Call Doug: 866-535-6331
Email Doug: doug@dynamicexperiencesgroup.com
Email Brian: brian@dynamicexperiencesgroup.com
Tweet around with Doug on Twitter: twitter.com/dougfleener
Web Doug: www.DynamicExperiencesGroup.com
Posted by Don Capman on Fri, Mar 12, 2010 @ 12:26 PM
Today, almost all merchants have a multichannel strategy or at least are seriously thinking about one.
Multichannel initiatives vary from retailer to retailer with some choosing one additional channel while others may choose three or four. A good rule of thumb is to bite off only as much as you can chew. While multichannels can and should complement each other, one unsuccessful channel can have adverse effects on the rest of the channels including the original brick and mortar store. The other consideration to keep in mind when choosing to pursue additional channels is to hire an expert advisor. Each channel has different ways of enhancing the customer experience and choosing inexperience can and will prove to be a very costly mistake across all your channels.

BRICK & MORTAR
Although some merchants like QVC and HSN may never open brick and mortar locations, by and large, brick and mortar has been the primary method by which most retailers market their goods to the public. There can be many advantages as well as pitfalls to consider when opening a brick and mortar location. The following are just a few of the primary considerations that should be taken into account when opening a physical store.
- Location is a primary concern for any brick and mortar store. The store must be easily accessible and the demographics should demonstrate sufficient demand for the merchandise. For example, you might not want to open a teen apparel store in the middle of a retirement community. Then again……?

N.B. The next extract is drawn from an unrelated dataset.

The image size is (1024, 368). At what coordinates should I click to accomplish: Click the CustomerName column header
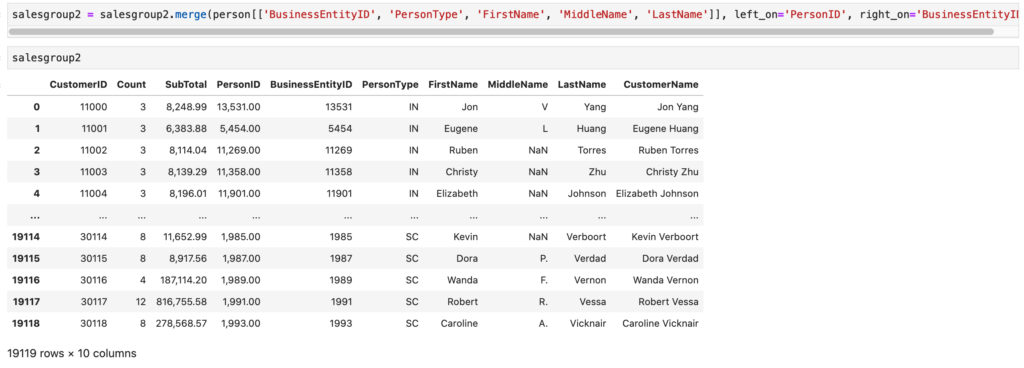point(661,84)
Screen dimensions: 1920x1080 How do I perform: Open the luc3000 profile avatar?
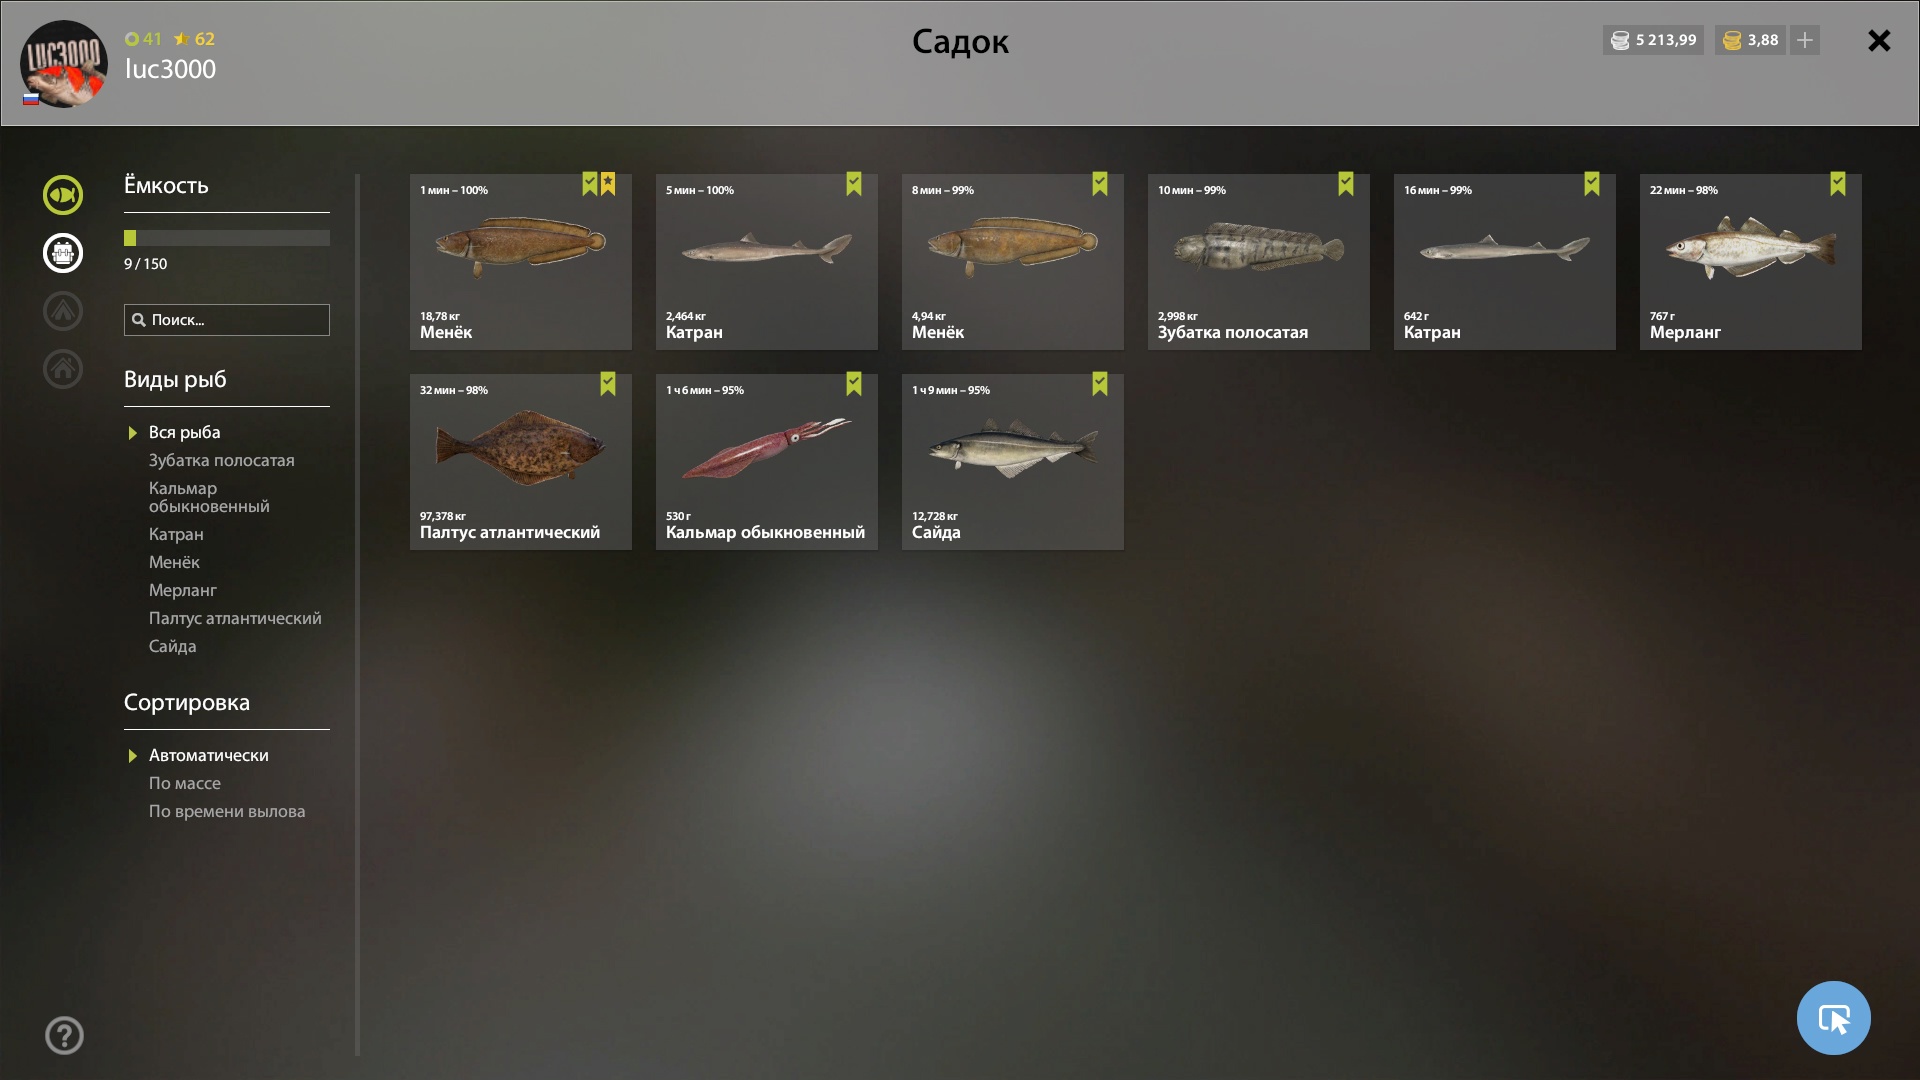coord(64,64)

- Is there an adequate and competent workforce in the surrounding geography to ensure exceptional customer service? When customers require assistance, they are usually looking for well informed, friendly people. Hiring friendly and intelligent sales people is only half of the equation; training them properly is the other half. Attracting and retaining talent means creating and maintaining a positive work environment as well as providing very competitive reimbursement. Generally speaking, personnel turnover in retail is exceptionally high and costly.

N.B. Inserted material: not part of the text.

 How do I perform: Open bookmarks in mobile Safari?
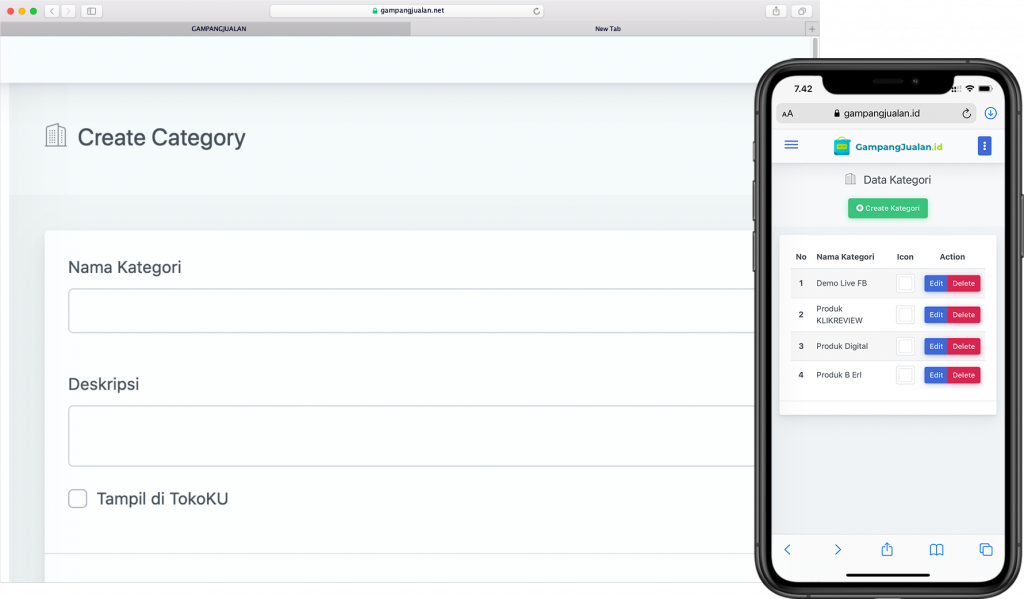(x=936, y=549)
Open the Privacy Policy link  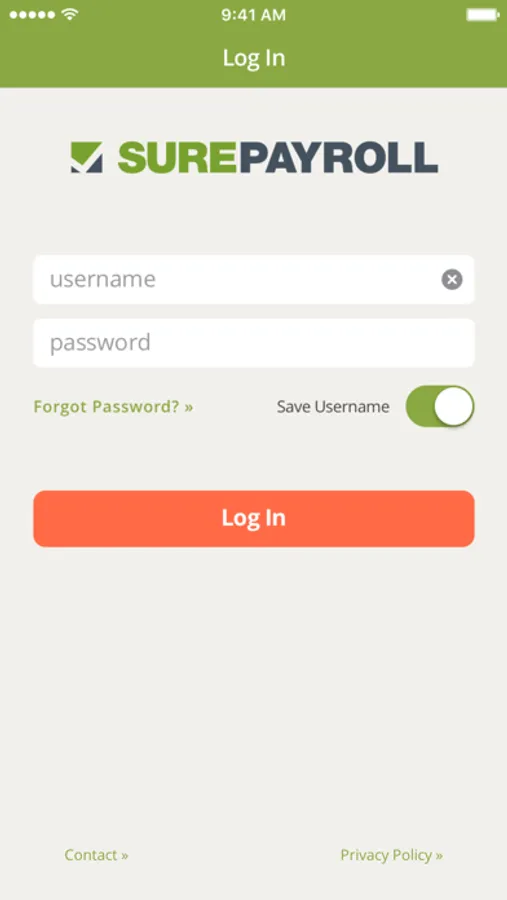point(392,855)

- Is the store attractively merchandised? Because brick and mortar locations ask more of the customer than any other channel in terms of travel expense and time, customers need to want to make the extra effort. If a store is disorganized, unkempt and generally a difficult and unpleasant place to shop, most customers will choose to shop elsewhere or will shop online or through a catalog.

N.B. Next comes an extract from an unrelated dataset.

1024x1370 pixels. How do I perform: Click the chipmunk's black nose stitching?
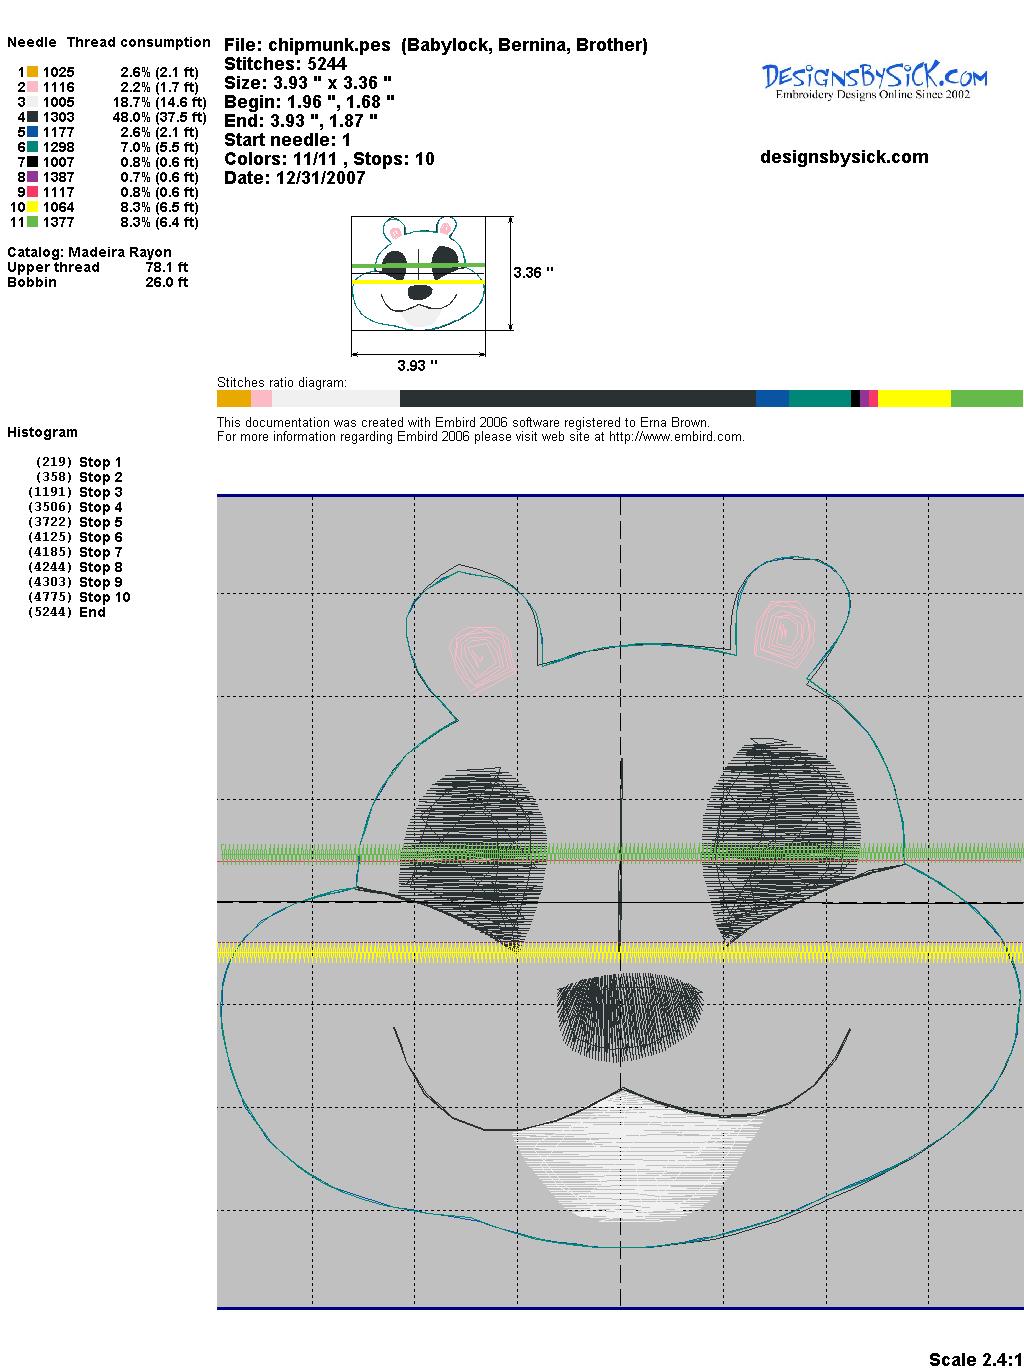(627, 1017)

- Does the store frequently freshen its merchandise? It doesn’t take long for customers to get bored with stale merchandise. Don’t be afraid to get rid of SKUs that aren’t moving and free up some cash for new merchandise. New merchandise generates curiosity and excitement resulting in more frequent visits. If new merchandise isn’t readily available, moving merchandise around in the store will often generate the same excitement.
- Is the store adequately capitalized? Brick and mortar stores require considerable expense. Unlike other multichannel initiatives, a physical location usually involves a long-term commitment. Leases need to be negotiated and signed, build-out can be costly, store fixtures are not inexpensive and merchandise needs to be paid for usually before it’s sold.
All of the considerations of brick and mortar cause many retailers to look into multichannel alternatives when looking to expand. Retailers who consider multichannel expansion generally want to increase their revenue and their visibility while controlling many of the expenses associated with brick and mortar expansion.